Recensione di Tiziana Cavanna
TRAMA
Rivangare il passato può rivelare verità sconvolgenti. Il giornalista Andrea De Marchi si trova improvvisamente catapultato in un caso che sembra non finire. Lo stesso caso che suo padre aveva ripreso in mano, cercando di fare chiarezza su alcuni delitti di molti anni prima.
Un turbinio di azioni, di pensieri che si intrecciano attraverso i personaggi. Punti di vista differenti che si congiungono in un’unica certezza: la ricerca della verità.
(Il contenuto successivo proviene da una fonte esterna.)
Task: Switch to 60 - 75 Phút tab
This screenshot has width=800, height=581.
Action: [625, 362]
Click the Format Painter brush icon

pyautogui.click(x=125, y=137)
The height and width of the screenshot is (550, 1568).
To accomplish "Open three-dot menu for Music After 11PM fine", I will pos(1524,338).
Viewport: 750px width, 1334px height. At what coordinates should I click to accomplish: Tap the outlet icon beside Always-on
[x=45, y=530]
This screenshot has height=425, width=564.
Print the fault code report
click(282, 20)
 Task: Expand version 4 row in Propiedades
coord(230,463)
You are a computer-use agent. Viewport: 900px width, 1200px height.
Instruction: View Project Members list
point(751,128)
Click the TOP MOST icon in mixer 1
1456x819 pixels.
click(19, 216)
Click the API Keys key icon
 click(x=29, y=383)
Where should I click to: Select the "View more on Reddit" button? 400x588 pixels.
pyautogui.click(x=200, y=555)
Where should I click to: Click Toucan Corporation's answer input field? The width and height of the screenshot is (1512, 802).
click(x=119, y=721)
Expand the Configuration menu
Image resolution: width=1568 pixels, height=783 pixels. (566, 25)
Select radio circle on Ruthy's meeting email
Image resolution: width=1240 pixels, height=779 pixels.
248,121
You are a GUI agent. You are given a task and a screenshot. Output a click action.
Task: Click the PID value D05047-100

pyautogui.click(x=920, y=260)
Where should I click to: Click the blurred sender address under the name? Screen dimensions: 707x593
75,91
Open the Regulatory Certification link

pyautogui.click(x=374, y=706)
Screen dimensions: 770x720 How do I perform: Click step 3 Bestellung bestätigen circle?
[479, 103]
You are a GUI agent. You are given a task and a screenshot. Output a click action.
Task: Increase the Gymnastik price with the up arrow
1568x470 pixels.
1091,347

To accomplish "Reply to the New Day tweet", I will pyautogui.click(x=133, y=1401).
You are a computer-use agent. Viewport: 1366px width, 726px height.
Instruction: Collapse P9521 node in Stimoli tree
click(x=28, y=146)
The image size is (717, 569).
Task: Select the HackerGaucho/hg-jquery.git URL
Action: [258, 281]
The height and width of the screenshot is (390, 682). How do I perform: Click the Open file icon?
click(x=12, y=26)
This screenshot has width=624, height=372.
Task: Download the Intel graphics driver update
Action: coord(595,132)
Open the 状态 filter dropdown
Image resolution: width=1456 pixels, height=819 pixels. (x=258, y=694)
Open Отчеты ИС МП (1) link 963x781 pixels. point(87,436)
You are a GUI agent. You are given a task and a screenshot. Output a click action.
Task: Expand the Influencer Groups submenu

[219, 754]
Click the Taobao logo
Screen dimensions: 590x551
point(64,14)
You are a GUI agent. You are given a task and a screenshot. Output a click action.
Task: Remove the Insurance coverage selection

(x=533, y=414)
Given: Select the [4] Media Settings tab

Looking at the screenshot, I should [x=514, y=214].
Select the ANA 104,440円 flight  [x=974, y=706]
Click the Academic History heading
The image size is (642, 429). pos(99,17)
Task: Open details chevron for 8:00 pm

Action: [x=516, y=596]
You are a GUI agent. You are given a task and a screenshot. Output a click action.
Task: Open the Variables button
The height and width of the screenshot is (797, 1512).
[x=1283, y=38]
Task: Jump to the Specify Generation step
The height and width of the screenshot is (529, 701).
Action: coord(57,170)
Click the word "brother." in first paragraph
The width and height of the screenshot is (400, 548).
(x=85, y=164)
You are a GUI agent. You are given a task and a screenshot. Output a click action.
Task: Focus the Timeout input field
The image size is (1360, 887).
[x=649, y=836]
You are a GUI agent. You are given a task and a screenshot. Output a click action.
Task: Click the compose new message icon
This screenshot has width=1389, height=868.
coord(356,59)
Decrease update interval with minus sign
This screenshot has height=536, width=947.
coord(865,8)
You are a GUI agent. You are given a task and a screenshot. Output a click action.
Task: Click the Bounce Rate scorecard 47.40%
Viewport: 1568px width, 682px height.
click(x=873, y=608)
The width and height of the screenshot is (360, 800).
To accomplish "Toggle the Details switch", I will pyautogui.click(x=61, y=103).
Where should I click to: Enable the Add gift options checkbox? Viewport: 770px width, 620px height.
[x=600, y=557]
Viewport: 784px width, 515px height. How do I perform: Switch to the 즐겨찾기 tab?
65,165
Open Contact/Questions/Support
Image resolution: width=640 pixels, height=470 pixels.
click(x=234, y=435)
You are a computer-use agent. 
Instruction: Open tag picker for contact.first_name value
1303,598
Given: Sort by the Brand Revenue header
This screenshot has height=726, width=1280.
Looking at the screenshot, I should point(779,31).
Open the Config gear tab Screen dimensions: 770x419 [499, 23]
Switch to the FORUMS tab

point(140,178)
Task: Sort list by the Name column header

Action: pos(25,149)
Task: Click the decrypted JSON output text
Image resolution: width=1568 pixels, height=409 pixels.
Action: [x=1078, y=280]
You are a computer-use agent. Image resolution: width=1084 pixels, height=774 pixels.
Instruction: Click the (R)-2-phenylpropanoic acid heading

Un romanzo avvincente, ricco di colpi di scena e dai risvolti psicologici, si delinea nella città di Salsomaggiore Terme
Il lavoro di mio padre è un romanzo che intreccia passato e presente.
Il protagonista, Andrea De Marchi, è un giornalista che si ritrova coinvolto in un’indagine alla quale suo padre aveva lavorato anni prima. Dopo la scomparsa del genitore nel nulla, Andrea inizia ad analizzare vecchi appunti e ricostruire spostamenti, nel tentativo di capire che cosa sia realmente accaduto a Ettore De Marchi. Ma, rivangando il passato, finirà per mettersi nei guai, arrivando a rischiare la propria vita.
Non capisco dove sono… Provo a fare rumore, a urlare. Ma dalla bocca esce solo un tenue verso. Ho le mani legate dietro alla schiena. Le ginocchia e caviglie sono attorcigliate con del filo di ferro. Mi fanno male…
Andrea è un uomo dedito alla famiglia, che avverte da sempre la mancanza della figura paterna.
Il ritorno su un vecchio caso di omicidio diventa così anche l’occasione per intraprendere un viaggio interiore, alla scoperta di sé e del rapporto irrisolto con il padre.

Mattia Muli
Mattia Muli nasce il 21 aprile 1982. Vive da sempre nella cittadina di Salsomaggiore terme in provincia di Parma. La passione per lo sport, la meccanica e il cinema segna tutta la sua vita. È laureato in ingegneria meccanica.
Percorso tutt’altro che semplice quello che lo porta alla laurea, concluso solo grazie all’appoggio della sua famiglia. Nel luglio 2018 a Zurigo porta a termine un IronMan , un suo grande sogno.
Muli ambienta il romanzo principalmente a Salsomaggiore Terme, cittadina termale descritta attraverso un’alternanza di spazi domestici, luoghi di lavoro e paesaggi periferici.
Siamo su una collina. Su uno spiazzo con fondo di ghiaia. Un laghetto … l’acqua tocca il terreno a circa un metro da dove mi trovo… C’è una parentesi di roccia a picco nel lago da una parte e alcuni Grossi massi si sporgono…
L’atmosfera è sospesa e nebbiosa, e gli stessi luoghi diventano parte integrante della narrazione.
Il libro è costruito con una narrazione in prima persona e capitoli brevi che alternano presente e passato, offrendo diversi punti di vista. Questa scelta conferisce ritmo alla storia, ma richiede anche una maggiore attenzione da parte del lettore. La trama è sostenuta da colpi di scena e da una suspense che cresce con il procedere della lettura.
La narrazione è arricchita da altri personaggi significativi: il padre Ettore De Marchi, che dopo anni continua a cercare la verità su un caso rimasto irrisolto; Francesco Posta, sospettato numero uno; e i suoi fratelli, Stefania e Luca.
So che è colpevole punto devo riuscire a fargli compiere qualche azione che lo riveli punto anche se non ha sbagliato niente dal 1992, da quando è uscito di galera, a oggi…
Questi personaggi aggiungono spessore alla storia, componendo tassello dopo tassello un quadro sempre più complesso.
Lo stile è controllato, ricco di descrizioni dettagliate e dialoghi vividi, e affronta temi come l’identità e la memoria.
È un romanzo che, oltre all’aspetto investigativo, mette in luce una forte dimensione introspettiva dei personaggi.